*Data entries*.
==*==
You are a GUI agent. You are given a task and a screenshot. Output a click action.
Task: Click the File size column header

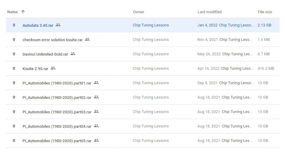tap(265, 12)
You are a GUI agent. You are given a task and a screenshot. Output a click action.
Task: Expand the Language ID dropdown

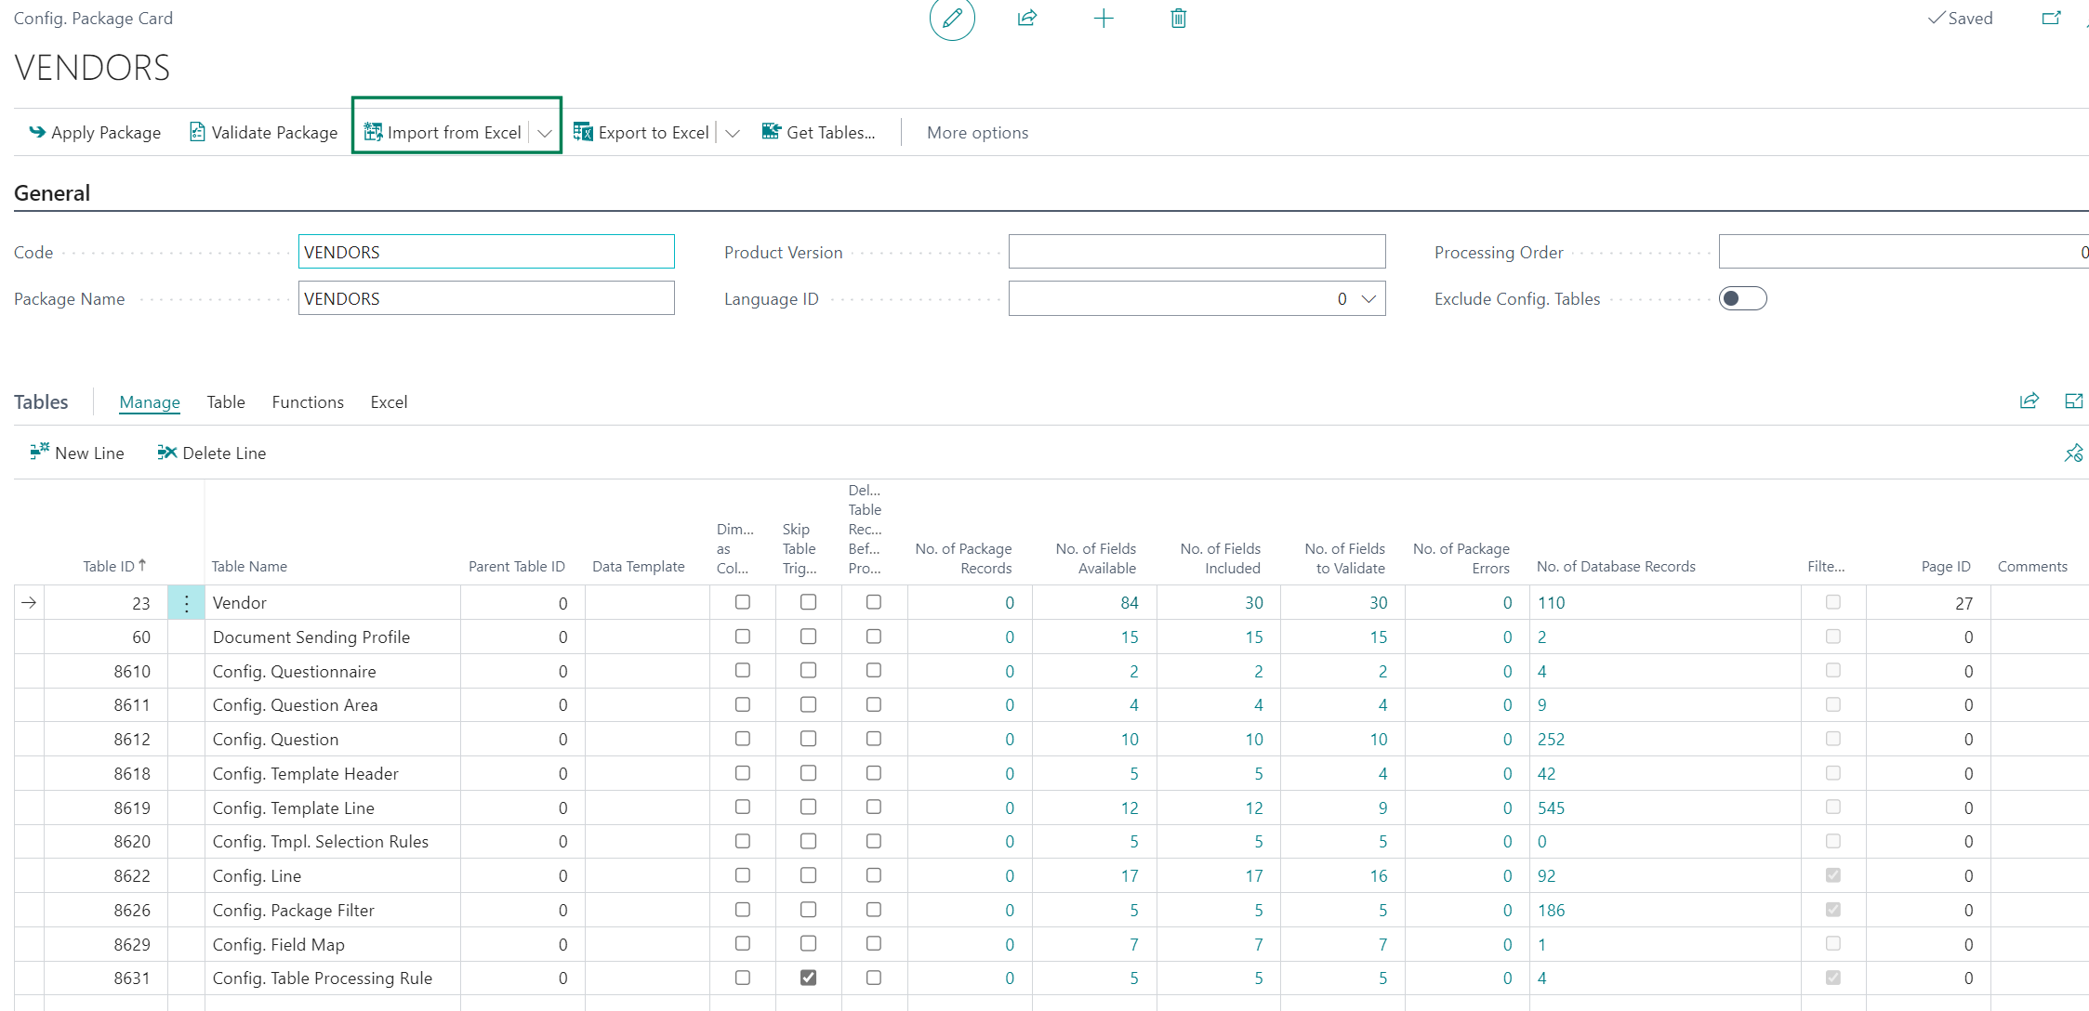pos(1368,298)
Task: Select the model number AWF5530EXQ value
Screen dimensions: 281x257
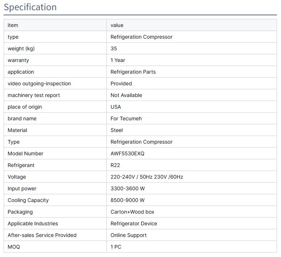Action: click(127, 153)
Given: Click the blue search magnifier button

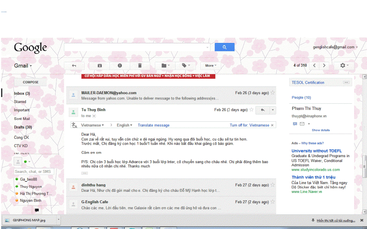Looking at the screenshot, I should point(224,47).
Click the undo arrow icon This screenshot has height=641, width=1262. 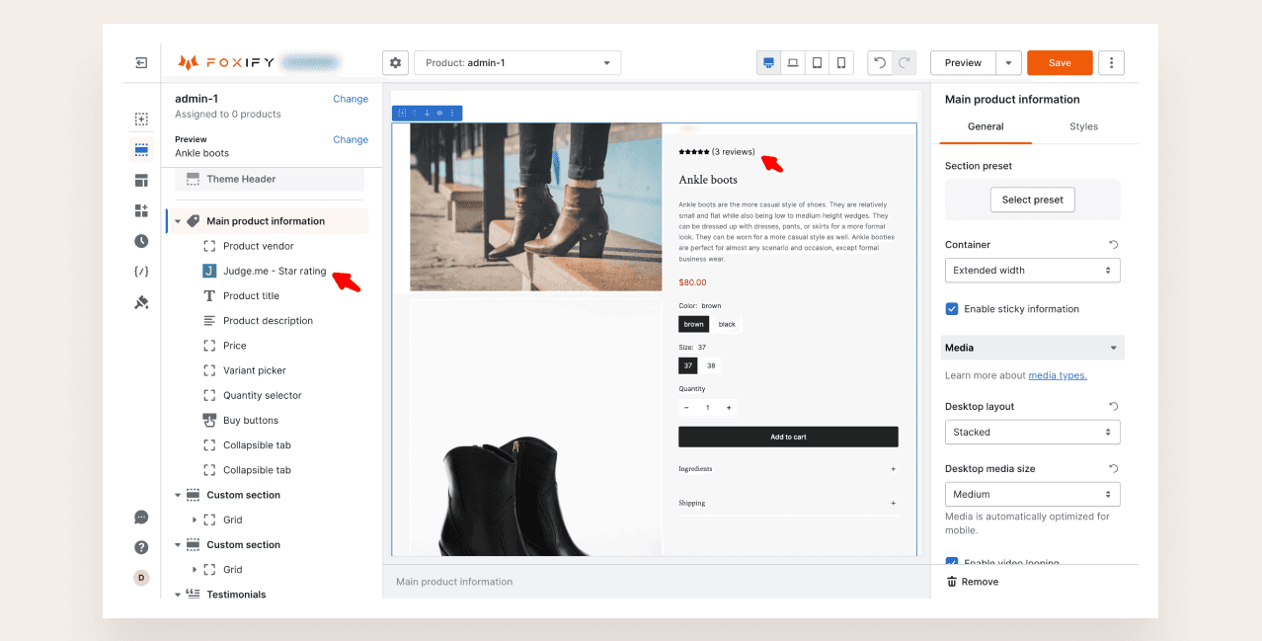click(x=879, y=63)
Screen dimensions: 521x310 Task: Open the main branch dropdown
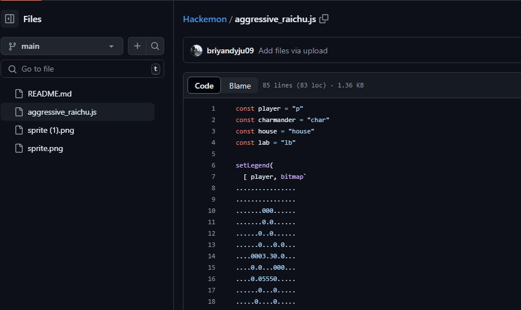(x=61, y=46)
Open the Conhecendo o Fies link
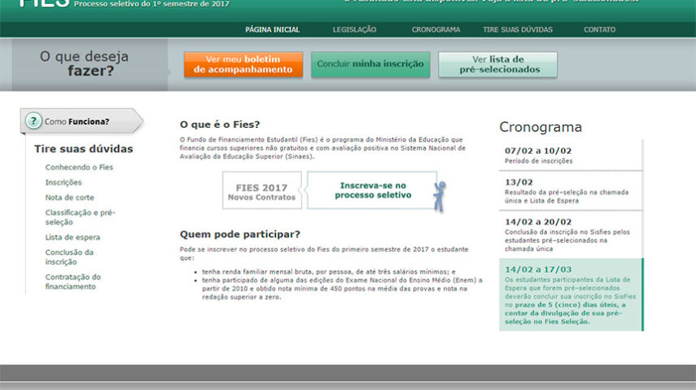The image size is (696, 390). point(79,167)
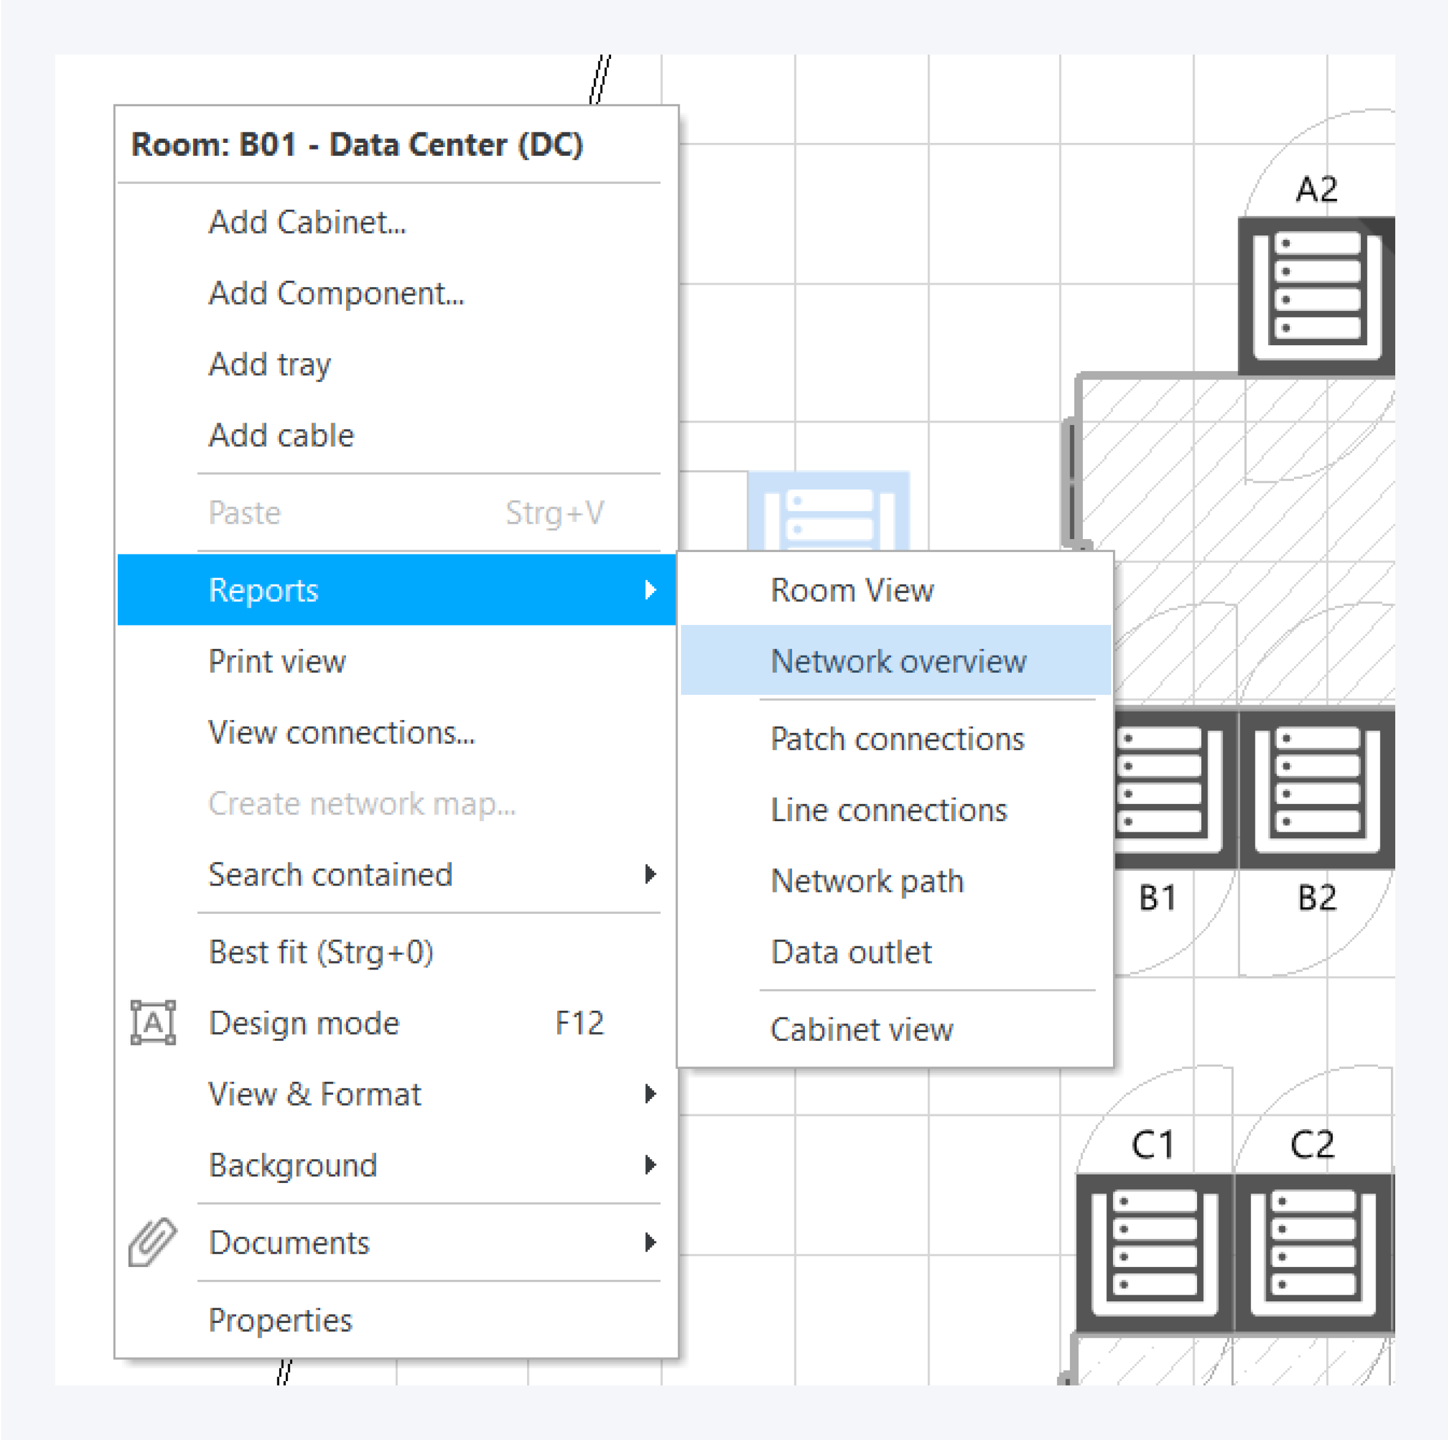Choose Network overview report
Viewport: 1448px width, 1440px height.
pos(898,662)
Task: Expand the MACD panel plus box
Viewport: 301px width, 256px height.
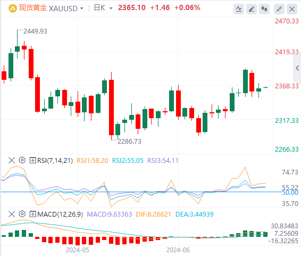Action: 32,214
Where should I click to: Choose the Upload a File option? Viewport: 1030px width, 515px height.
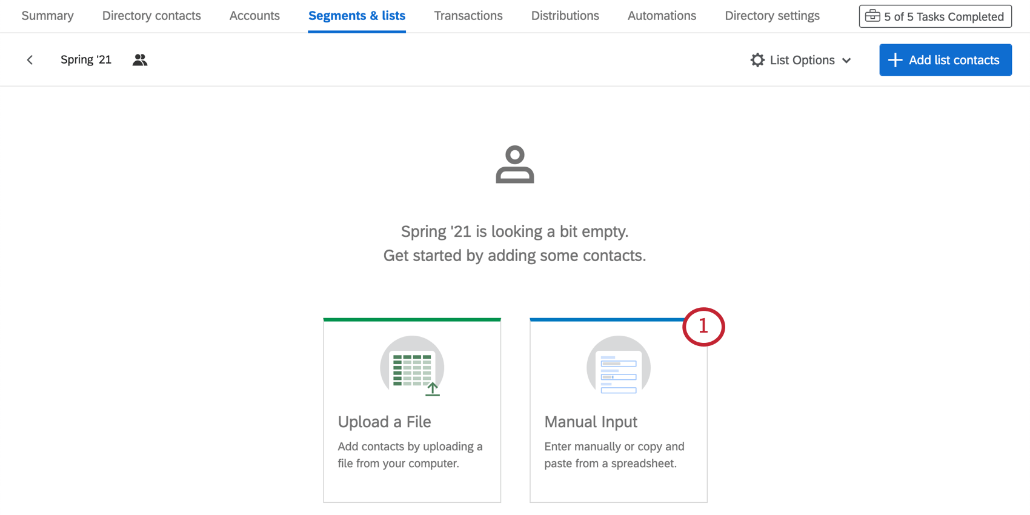[x=412, y=410]
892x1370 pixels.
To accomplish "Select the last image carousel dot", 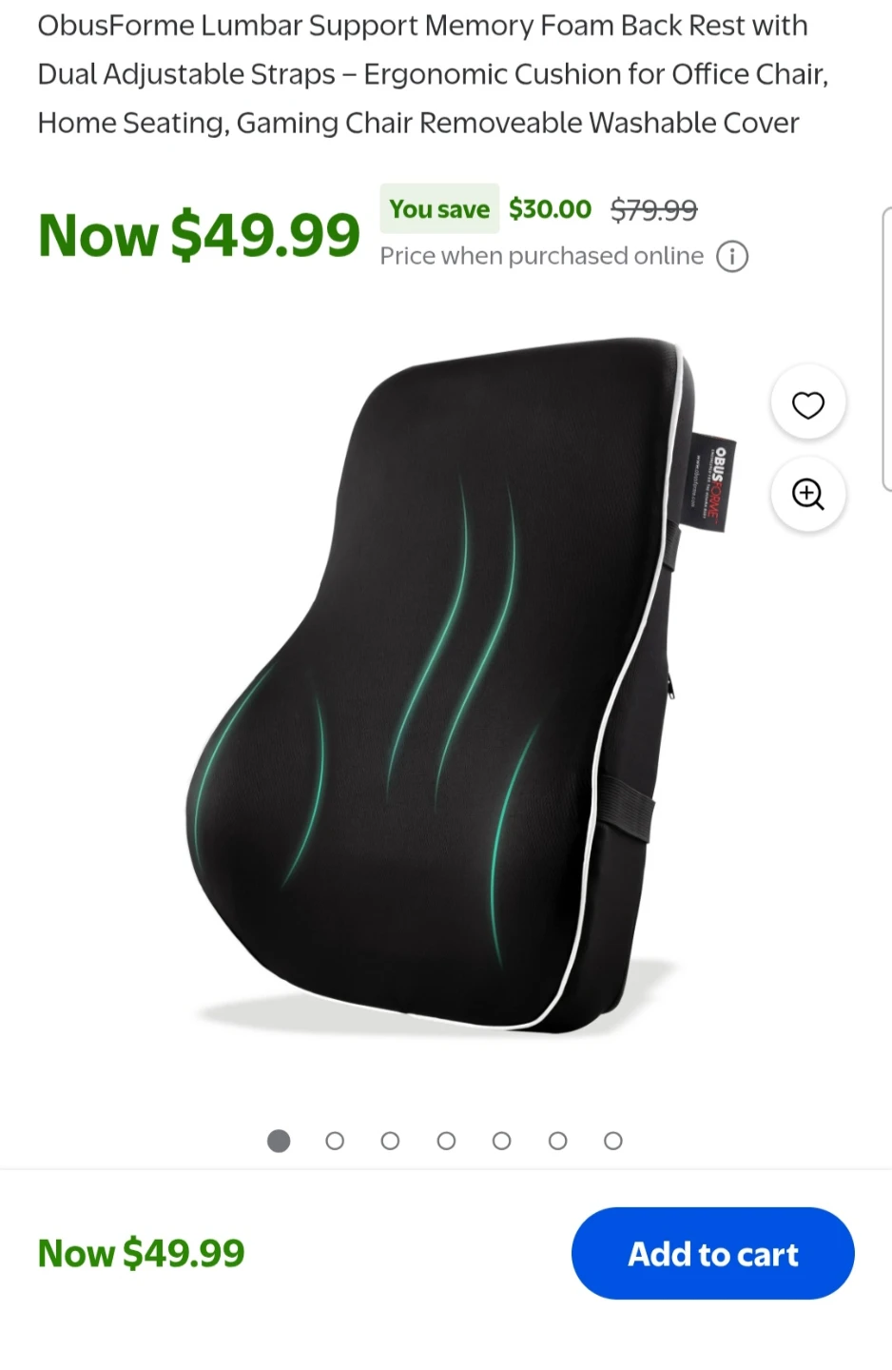I will click(613, 1141).
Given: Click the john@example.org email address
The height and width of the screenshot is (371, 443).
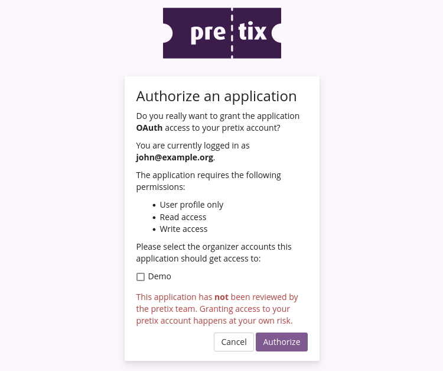Looking at the screenshot, I should [x=174, y=157].
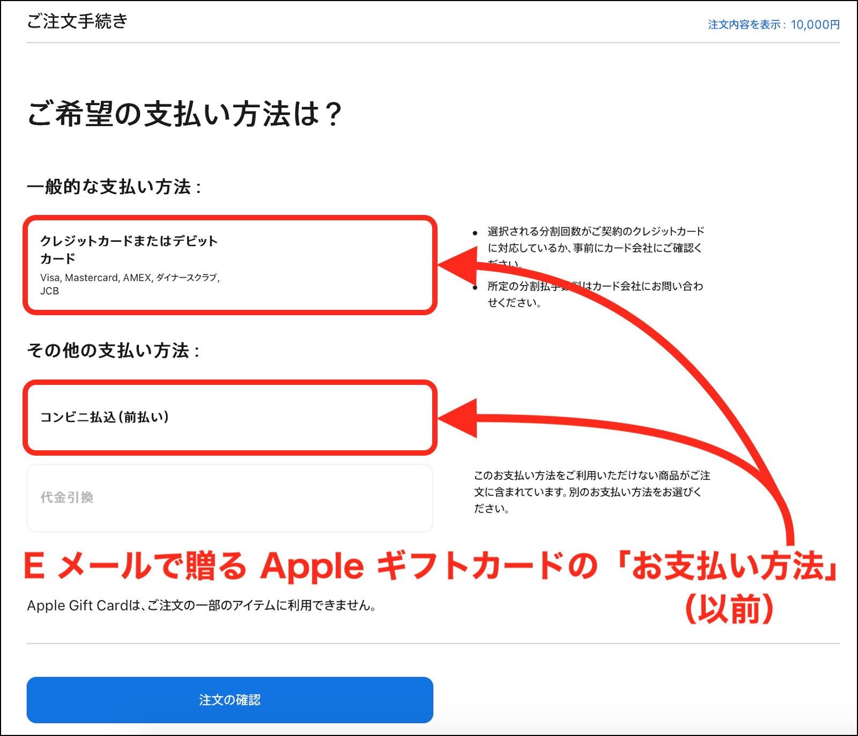
Task: Choose コンビニ払込(前払い) payment option
Action: (230, 417)
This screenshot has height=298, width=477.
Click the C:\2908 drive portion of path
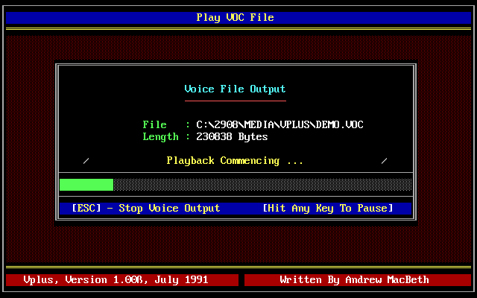point(214,125)
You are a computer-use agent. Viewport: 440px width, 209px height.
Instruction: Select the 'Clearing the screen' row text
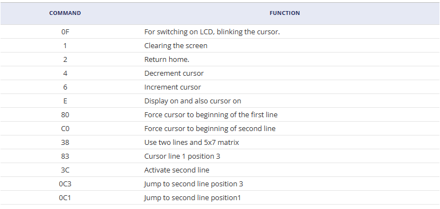176,45
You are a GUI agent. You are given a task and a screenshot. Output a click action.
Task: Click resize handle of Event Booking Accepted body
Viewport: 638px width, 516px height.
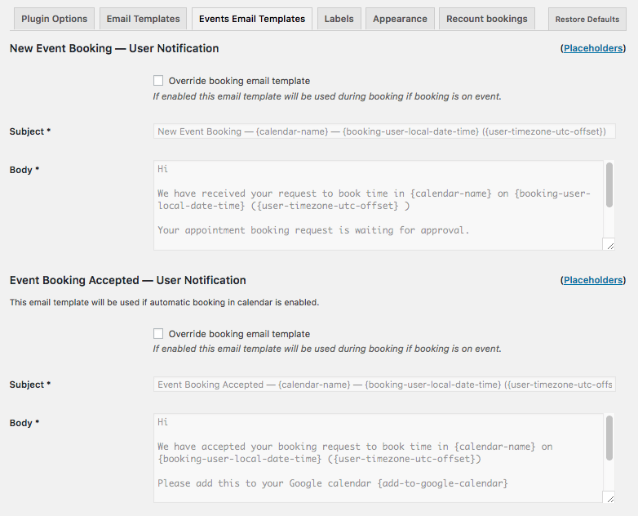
==*==
*THE EXERCISE*. Please reproduce every line of the records above, from the line containing "Given: Click the john@example.org" through the end of the records, without the pictures.

*WRITTEN ANSWER*.
Given: Click the john@example.org email address
The height and width of the screenshot is (371, 443).
Looking at the screenshot, I should [x=174, y=157].
Task: Choose コンビニ払込(前払い) payment option
Action: (230, 417)
This screenshot has height=298, width=477.
Click the C:\2908 drive portion of path
point(214,125)
You are a computer-use agent. Viewport: 440px width, 209px height.
Instruction: Select the 'Clearing the screen' row text
176,45
You are a GUI agent. You are given a task and a screenshot. Output a click action.
Task: Click resize handle of Event Booking Accepted body
Viewport: 638px width, 516px height.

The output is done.